On Friday, the No. 4 Michigan wrestling team triumphed over No. 15 Nebraska 24-10 in the type of scrappy, hard-fought meet that one can expect from an elite Big Ten matchup.

The bout featured five ranked matchups, a thrilling overtime finish and last minute takedowns, all contributing to the ethos of a hungry Wolverine team.

The name of the game this week for Michigan was avoiding a post-big-win slump. In a shocking upset last week, the Wolverines took down long-time Big Ten powerhouse Iowa in a meet that was decided by the final matchup.

They prevailed against top competition, but not without some minor scrapes and bruises along the way. The Daily assessed the wrestling team and reflected over the major takeaways from the meet.

Logan Massa is back

Redshirt sophomore Logan Massa returned from leg injury in a big way. He defeated the 12th-ranked Isaiah White in an overtime classic.

After three periods, the score was tied, 1-1, with each wrestler getting away with only one escape. Then, the crowd rose to its feet to show support for the 165-pounder in the sudden-victory overtime round. White took a shot at Massa’s legs, a move he would instantly come to regret as Massa countered and delivered the match-sealing takedown.

“When it comes down to overtime, it’s whoever wants it more,” Massa said. “There’s not as much skill, not as much strategy and I knew that kid was gonna break after that last shot he took. I knew that was everything he had and I wasn’t gonna give up until I couldn’t walk off that mat.”

This win was especially meaningful for Massa, since he had lost his last four matches. Granted, the losses were all at the hands of top-10 ranked opponents, but a losing streak is not something that Massa is used to.

“I’ve been battling injury and I lost four matches in a row,” Massa said. “I can’t tell you the first time I lost four matches in a season, let alone a row, so mentally I wasn’t all there, so I’ve been in the room working my butt off for six hours a day.”

Now, Massa has left all his past losses behind him and is working to get healthy and foster the right mentality to secure victory.

“This win was awesome, those matches are the matches that I need,” Massa said. “Now, let’s say I’m 75 percent. When I get to 100 percent in March, that’s only gonna get worse. All those losses that I had, I’m gonna reverse them come March. Those are gonna make me better and they’re only gonna make me train harder, so come March they better be ready because I’m comin’.”

Kevin Beazley’s inconsistencies

Last week, fifth-year senior Kevin Beazley stepped up and delivered a career-defining performance by upsetting then-fifth ranked Cash Wilcke from Iowa. This week, Beazley seemed to have left his aggression in Iowa City. He fell to Erik Schultz, an opponent he handily defeated earlier in the season.

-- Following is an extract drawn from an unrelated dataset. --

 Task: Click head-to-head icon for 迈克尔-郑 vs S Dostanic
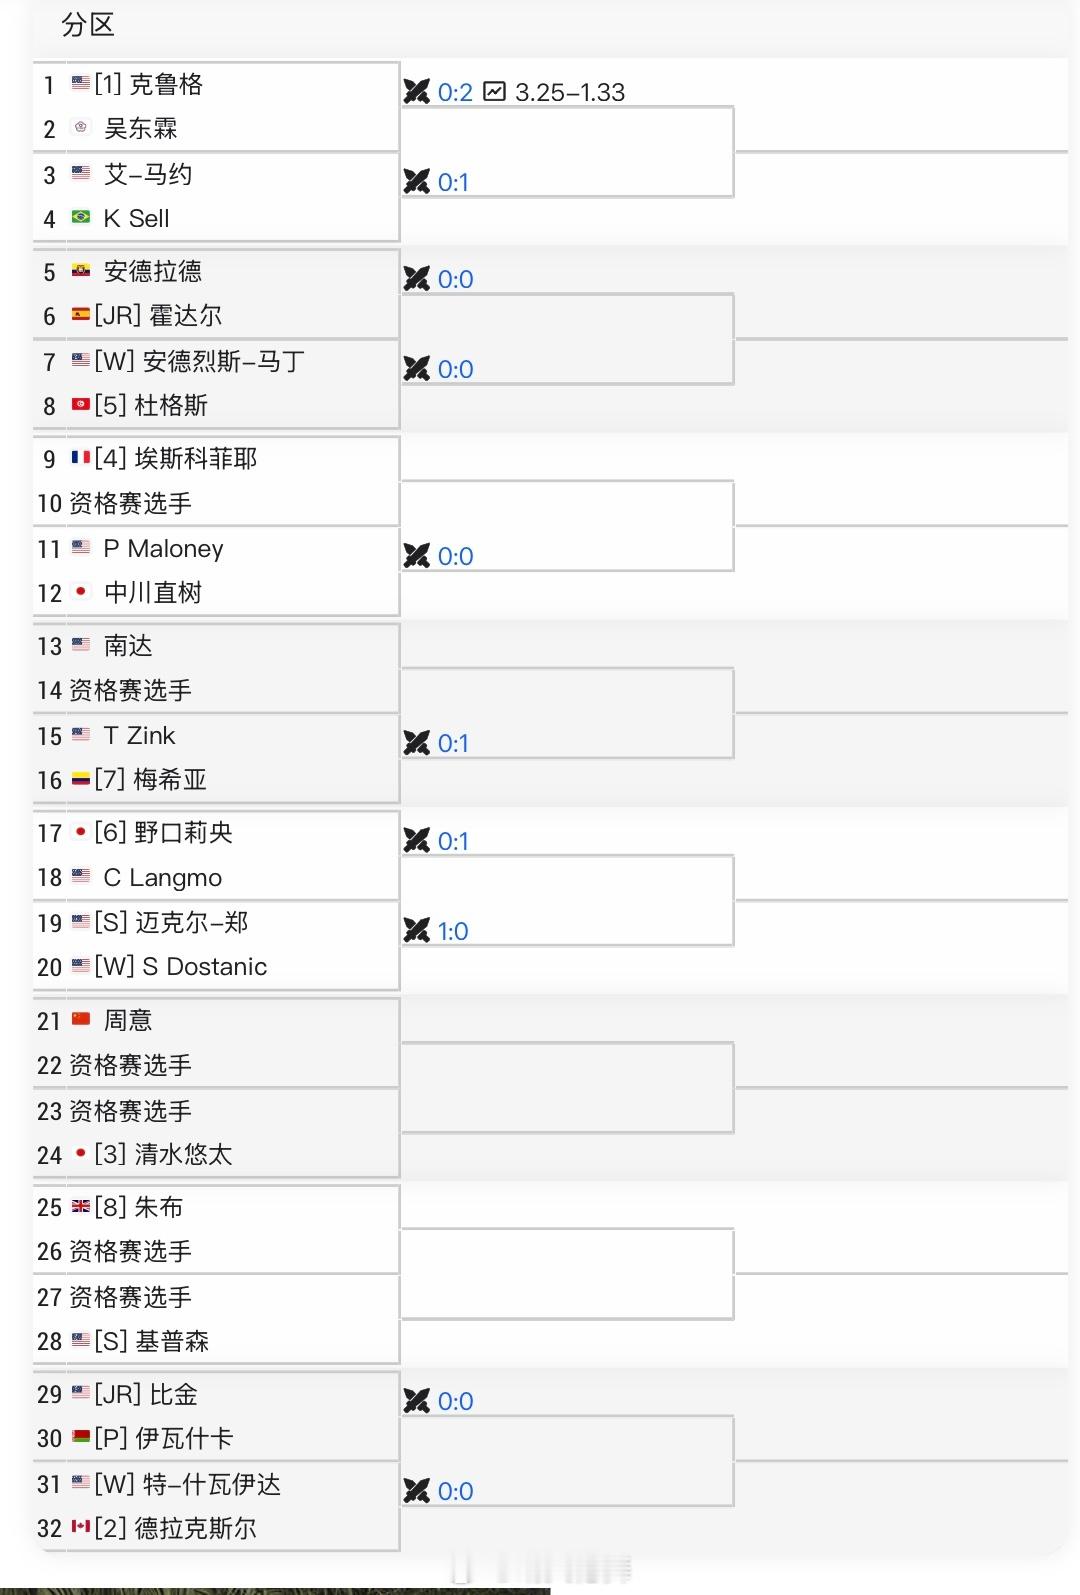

Beazley jumped to an early lead by securing a takedown in the first period. He then erroneously went on the defensive, desperately trying to cling to his lead.

It’s a strategy that plagues all athletes. The defense becomes complacent, only worrying about the big play. Then suddenly, an upset happens.

“He didn’t wrestle seven minutes,” said Michigan coach Joe McFarland. “He’s looking at the clock halfway through the match and you can’t do that. Kevin’s gotta wrestle a complete match, he wrestles a complete match, he beats that kid every time. That one, he wasn’t focused on the right stuff in those moments and you gotta focus on scoring the next point and getting the next position.”

In order to find consistent success this season and heed McFarland’s advice, Beazley must wrestle as if he’s down two to a higher-ranked opponent every time. When he does, success is imminent.

Latter five weight classes cement elite position

Four of the five Wolverine wrestlers in the heaviest five weight classes are ranked in the top 10. With that, other teams will have a difficult time traversing the second half of the program.

With Massa back in the lineup and rapidly approaching peak competing form, he, redshirt sophomore Myles Amine, redshirt senior Domenic Abounader, Beazley and fifth-year senior Adam Coon serve as Michigan’s iron wall.

Against Nebraska, they won four of their five matchups — two to ranked opponents. Unlike traditional matches, the latter five weight classes went out early. Abounader led off the meet for the first time in his career and did not disappoint.

Overall, these five consistently produce dominant performances that will be pivotal for the remainder of the dual season.

“We won a lot of the scrappy, hard-fought matches tonight,” McFarland said. “Those are always good to win. There were moments in those matches where some of those matches could’ve gone either way and our guys took control.”